◆ The task
What lines in the records below mention "computer"? List them all.

◆ Input records
---

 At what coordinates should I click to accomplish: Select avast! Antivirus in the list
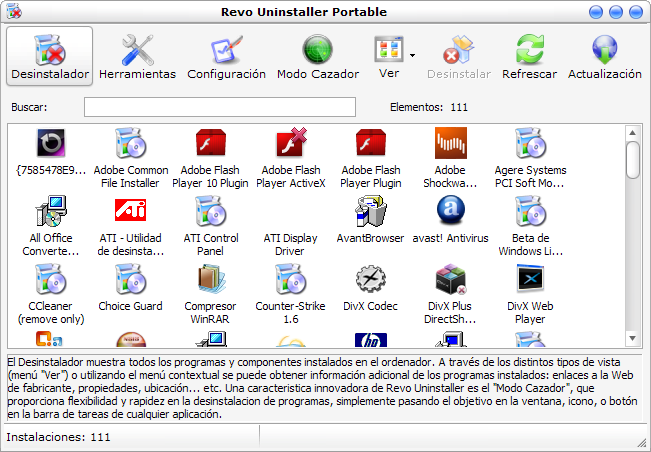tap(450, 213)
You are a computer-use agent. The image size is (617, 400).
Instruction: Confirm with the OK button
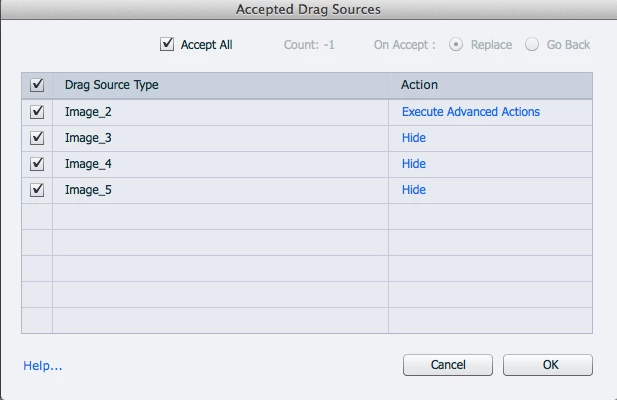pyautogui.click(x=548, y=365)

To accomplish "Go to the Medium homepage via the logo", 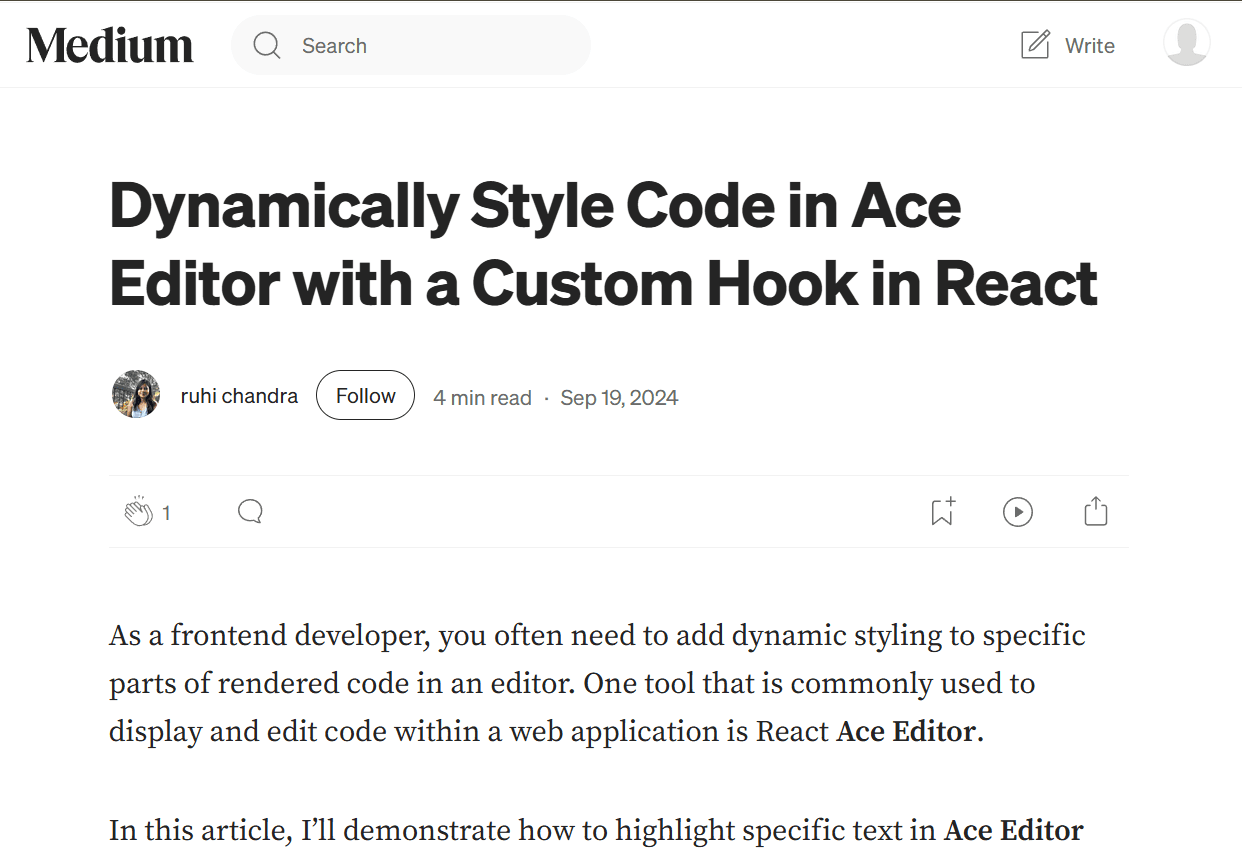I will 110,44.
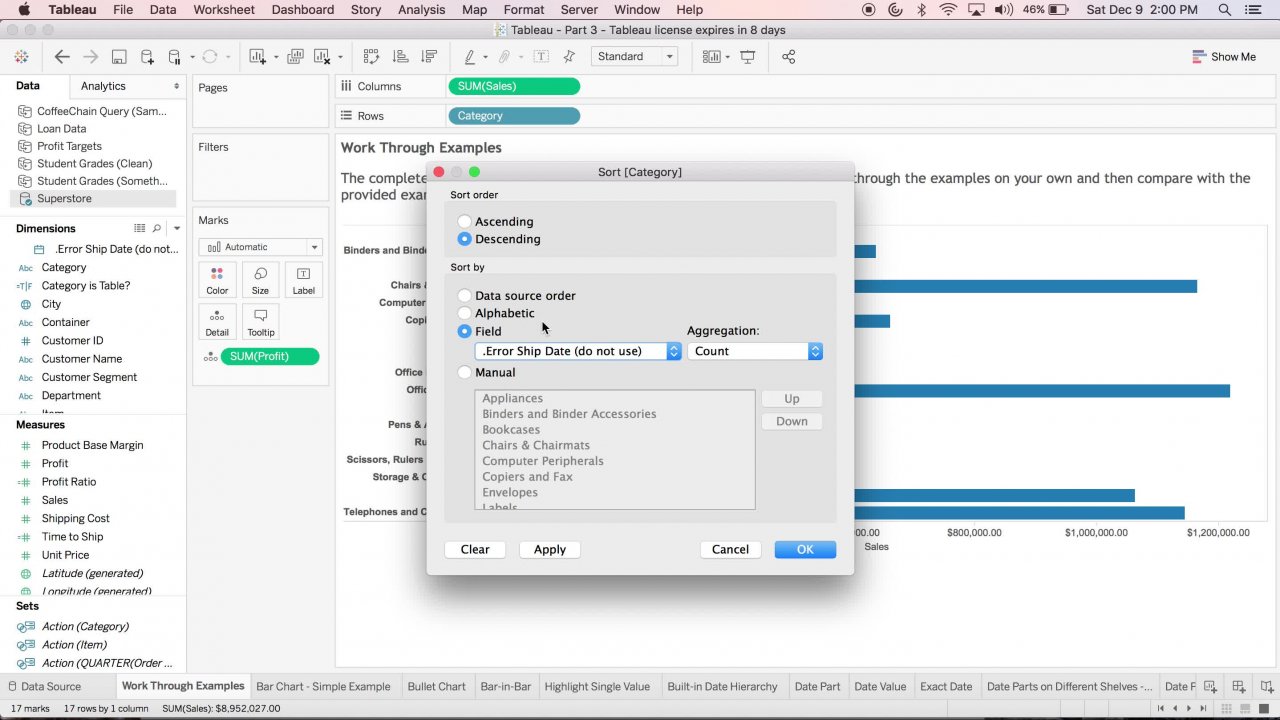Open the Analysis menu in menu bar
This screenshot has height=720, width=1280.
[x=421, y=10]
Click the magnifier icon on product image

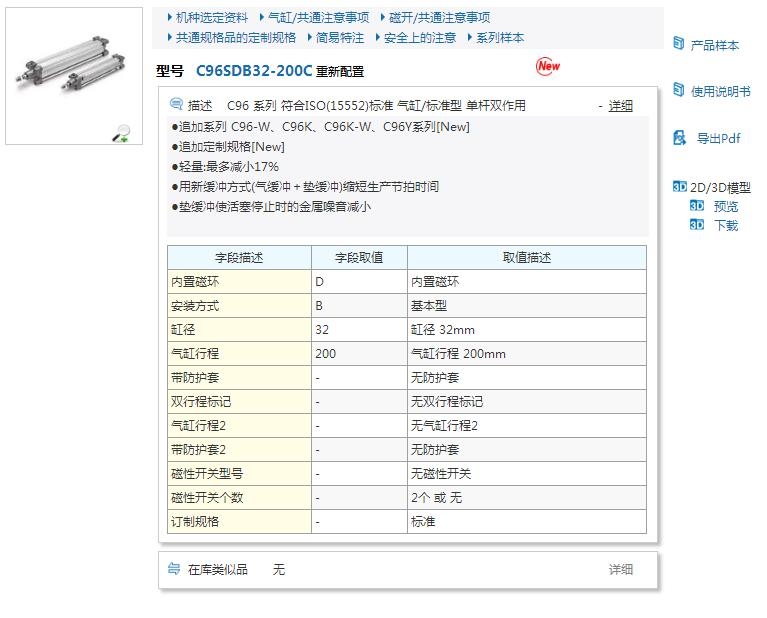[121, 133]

---

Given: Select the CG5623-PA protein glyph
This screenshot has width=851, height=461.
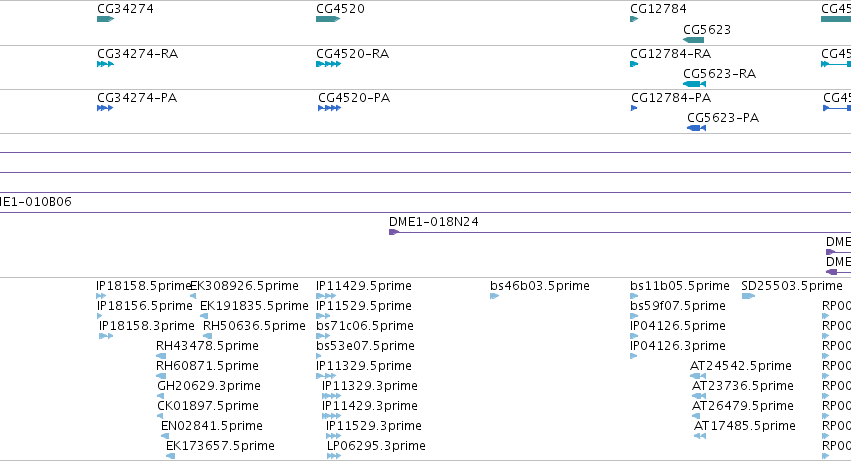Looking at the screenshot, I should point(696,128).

---

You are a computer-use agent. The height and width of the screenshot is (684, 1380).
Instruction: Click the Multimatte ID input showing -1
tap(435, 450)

---

◆ Solution
You are a computer-use agent. The image size is (617, 400).
You are a computer-use agent. The height and width of the screenshot is (684, 1380).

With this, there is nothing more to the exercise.